Friday, June 10, 2011

Local Coffeehouse Goes Dark After Nine Months

Java Blues on LaVista Road has closed. Taking space in what had been the third location of Atlanta indie coffeehouse ChocoLaté Cafe, Java Blues opened August 17, 2010 and closed May 11, 2011, after about 9 months in business. I said it then, and I'll say it again now, it was foolish to attempt to open a similar concept in that space. There is simply not enough foot traffic or residents in the complex to support the business. It was a decent size and Java Blues added a number of food items to their main beverage menu and featured live entertainment, but that was not enough to keep the doors open.
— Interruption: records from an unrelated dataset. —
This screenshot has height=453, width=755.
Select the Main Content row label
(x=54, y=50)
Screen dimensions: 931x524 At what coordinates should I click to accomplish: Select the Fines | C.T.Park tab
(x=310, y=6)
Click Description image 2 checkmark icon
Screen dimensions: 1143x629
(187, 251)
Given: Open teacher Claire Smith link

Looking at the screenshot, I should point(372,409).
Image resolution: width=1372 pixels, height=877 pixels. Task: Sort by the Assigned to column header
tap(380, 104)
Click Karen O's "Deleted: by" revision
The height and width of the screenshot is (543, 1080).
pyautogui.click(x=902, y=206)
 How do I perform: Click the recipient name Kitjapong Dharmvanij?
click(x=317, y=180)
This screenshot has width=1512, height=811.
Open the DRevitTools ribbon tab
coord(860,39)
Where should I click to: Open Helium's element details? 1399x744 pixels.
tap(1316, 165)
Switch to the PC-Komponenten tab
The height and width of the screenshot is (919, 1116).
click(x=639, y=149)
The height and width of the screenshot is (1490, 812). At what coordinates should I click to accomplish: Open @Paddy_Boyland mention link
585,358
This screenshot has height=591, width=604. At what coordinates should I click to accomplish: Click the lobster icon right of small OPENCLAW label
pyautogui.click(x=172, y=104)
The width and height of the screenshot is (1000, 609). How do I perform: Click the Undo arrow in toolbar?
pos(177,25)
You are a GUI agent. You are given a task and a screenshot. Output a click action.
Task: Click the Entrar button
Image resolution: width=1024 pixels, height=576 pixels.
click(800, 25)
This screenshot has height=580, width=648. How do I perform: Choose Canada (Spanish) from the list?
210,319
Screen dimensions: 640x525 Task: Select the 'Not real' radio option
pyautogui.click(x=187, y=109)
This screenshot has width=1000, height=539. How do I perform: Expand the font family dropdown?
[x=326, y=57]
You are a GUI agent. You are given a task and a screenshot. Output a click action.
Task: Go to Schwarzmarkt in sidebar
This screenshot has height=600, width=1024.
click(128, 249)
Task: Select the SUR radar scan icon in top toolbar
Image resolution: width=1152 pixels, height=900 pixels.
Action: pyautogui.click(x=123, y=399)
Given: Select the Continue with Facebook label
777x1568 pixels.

I can't help but laugh a little at the video that was posted on their Facebook page where a customer calls their pizza "orgasmic" not once, but twice, in a short clip they shot in the eatery. It refers to Rudolph as a foodie and regular. While I'm no foodie, his description leads me to question his "foodie" status."

I'm not trying to be an ass here, just point out poor planning when I see it. Places like Starbucks and Subway are at times able to make it in less than ideal locations with as much, if not less traffic, but independent coffee houses, a totally different story. Given the closure of a very similar business, with two other locations and some brand equity in the area, how could Java Blues have hoped to achieve better results?

I'm hesitant to suggest something that would be good for the space given the size and recent failures. I don't live too far away but am not sure what the area needs per se, or what would do well. The vacant Happy Herman's and the late, lamented, Varsity Jr., are not far away. All would seem to present opportunities for some eatery or retailer. Ideas?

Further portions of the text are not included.